Another confounding factor in our study was the selection criteria for the training eye. However, as our subjects were old and had central scotoma, the dominant eye was difficult to determine. We preferred the worse eye with more severe foveal scarring for treatment because it was shown to present better reorganization capacity.44 The TRL was one of the existing fixation points and the effect of eye dominance was already reflected in the reference microperimetry, which we used to schedule the training. Additionally, treatment outcomes were also assessed monocularly except for the measurement of reading speed and the NEI-VFQ-25 questionnaire. The outcome of both outcome parameters should be evaluated regarding this confounding factor.
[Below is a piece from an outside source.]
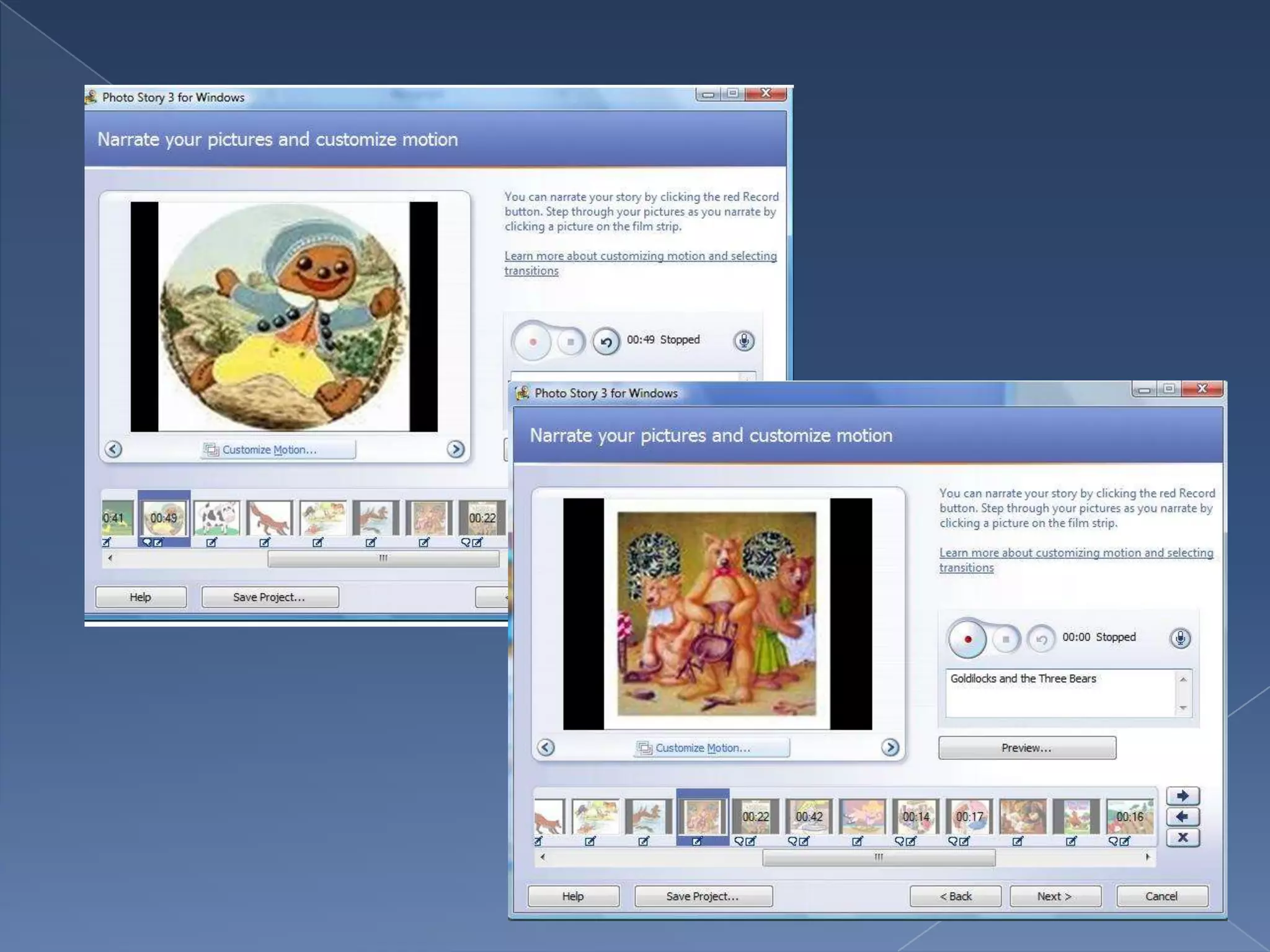Viewport: 1270px width, 952px height.
Task: Remove selected picture with the X button
Action: tap(1183, 837)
With prolonged life expectancy in the modern world, the number of AMD patients is increasing significantly. This increase, in turn, has added to the number of AMD patients with macular scars. Because the disease gives rise to central scotoma, serious problems may arise in patients’ daily activities, particularly their reading activity, as reflected in the quality of life questionnaire. A locus with higher sensitivity in the peripheral retina outside of the fovea may provide higher visual quality as a means of adaptation. The goal of BFT is to enable the patient to use that selected area for visual tasks.
Conclusion
Our results demonstrated that patients with macular scar might improve during an 8-session BFT program on the selected TRL and that this adaptation positively affects reading speed, contrast sensitivity, and quality of life in patients with impaired fixation stability. Patients should have good comprehension skills for effective training. To our knowledge, age-related hearing loss is frequent among AMD patients.45 This fact should be kept in mind when selecting eligible patients. Our short-term follow-up revealed significant improvement in fixation parameters after the fifth BFT session. The optimum duration and session interval for maintenance of training effects is already a matter of debate that should be addressed in further studies. Etiology of macular scar seems to be insignificant in the short term, but its effects in the long term should be evaluated with regard to the duration of improvement in fixation stability. The need for repeat sessions and frequency of control visits are major issues that should be addressed in the future. However, the effect of TRL training on reading and daily life is promising for low vision rehabilitation.
Exercise Techniques
Patients were invited to TRL treatment preferably on the same day and time each week during the 8-week testing period. There is no consensus in the literature about the optimum duration of the training program. Based on experiences in similar studies and to increase the likelihood of adherence to the program, we scheduled 8 sessions once per week for 10 minutes.18 Patients were allowed to rest for 15 minutes before training. During the 10-minute exercise, patients tried to fix their eyes on the previously determined TRL point. As the patient got closer to the targeted fixation locus, they heard a sound increasing in volume as well as positive comments from the clinician, who was reading from the screen. The patients were also asked to remember the gaze movement performed during the training sessions and try to reproduce the same movement in their daily lives when attempting to focus on a target.
Statistical Analysis
All obtained data were uploaded to the software after proper encoding. The Statistical Package for the Social Sciences version 18.0 (SPSS, Inc., Chicago, IL, USA) Windows software package was used for the statistical analysis. The data were analyzed for normal distribution. Best corrected VA was analyzed with Mann-Whitney U-test; other parameters were analyzed using the parametric paired t-test. Data obtained during follow-up were evaluated using a repeated measures test. If any significant change was detected, the data were analyzed in paired groups using the paired t-test. For all analyses, p<0.05 was considered statistically significant.